If you really insist on the 2 you are looking at, get the alpine bivy since you mentioned something about winter camping. I personally think that it will be too warm for summer use though.Dec 24, 2009 at 12:13 pm #1556717
@marti124Locale: Moderator-JohnMuirTrail Yahoo Group
I love my MLD Super Light Bivy
I went with the XL large size because I thought I would be using a NeoAir mattress but I ended up returning the NeoAir to REI. I have used it (the bivy) for 23 days on the JMT with a 1" Montbell 5' long mattress and Montbell pillow and 32 degree F Summerlite sleeping bag and loved the setup (inside my Squall Classic GossamerGear tent). It gets cold enough on the JMT that having a bivy inside a tent is great.
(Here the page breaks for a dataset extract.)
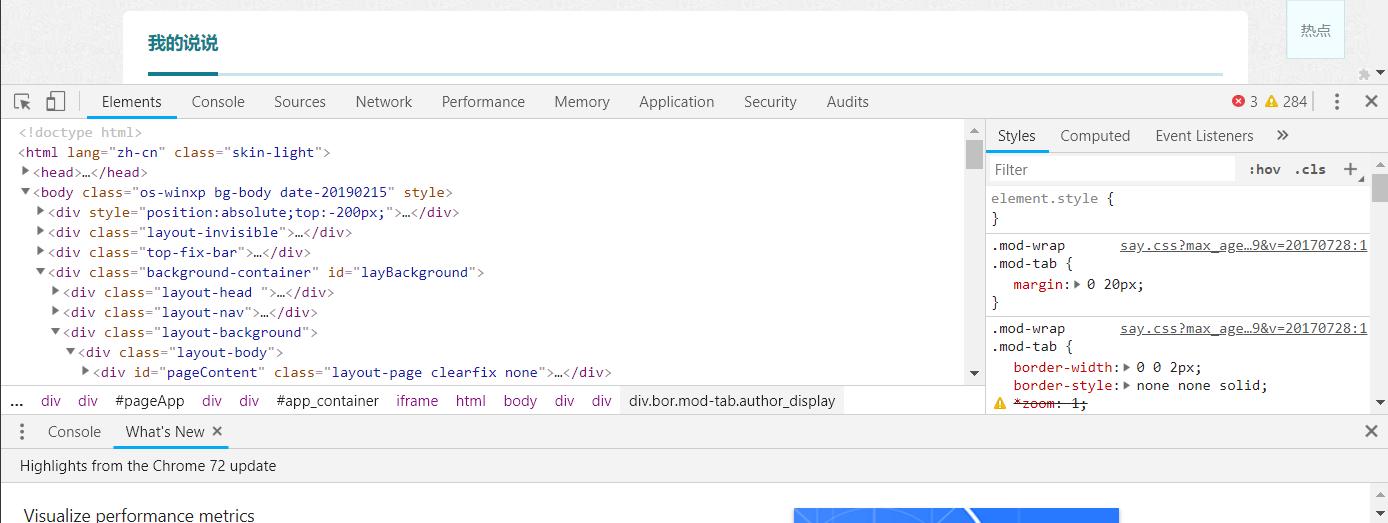Expand the top-fix-bar div node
It got down to about 25 F one night.Dec 24, 2009 at 5:38 pm #1556770
I've decided that I want the Alpine Bivy because of the 3 layer eVent fabric. I also want the Soul Bivy because of the bug netting. Compromise.
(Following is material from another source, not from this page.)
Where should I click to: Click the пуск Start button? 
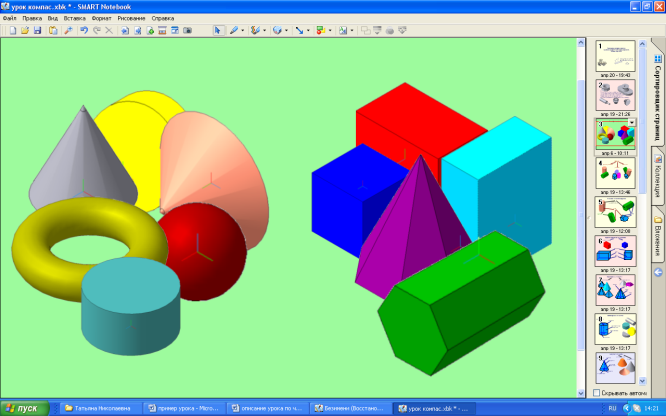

I've sent an e-mail over to Ron asking if I could get a custom Alpine Bivy with added bug netting. If he can do it, i'll buy it. If not, I have an offer from a member here who has the Soul Bivy in the configuration I desire. Let's see what happens.
I've also decided to order a SuperLight Bivy with all net only hood size large. I got to thinking about my needs. I need something a little less heavy duty sometimes and there is no need to carry the extra weight for a redundant setup. I will take the bivy that best suits my needs for the given situation.
I thank you all for the help with my decision making process. I don't really need help making decisions, but I was able to get insight on issues I hadn't settled. Ron can thank you all for the extra money. Ha! :D
ETA – Ron not Rob.Dec 24, 2009 at 5:51 pm #1556771
"I've also decided to order a SuperLight Bivy with all net only hood size large."
If you haven't looked at the SMD Meteor bivy, you might want to. Other than a simple bug net bivy (which MLD sells), the Meteor might suit your needs better than the Superlight with net hood, as it's got an even bigger net hood.
FWIW.Dec 24, 2009 at 6:35 pm #1556780
Most likely the majority (>50%) of bivy users combine a bivy with a tarp and therefore would be able to balance weight with other characteristics such as breathability and rain resistance. Therefore this majority would be able to maximize the comfort of a material that breathes in as much as your bivy would be to protect against overspray and rarely direct exposure to rain. I tested a Tyvek bivy last spring with good results and hoping to lighten my shelter gear and combine it with this Tyvek bivy. This “FYI” only. I have no interest in the company and paid for the bivy that I tested. Therefore no conflict.
This bivy weighs a little less than 6 ozs.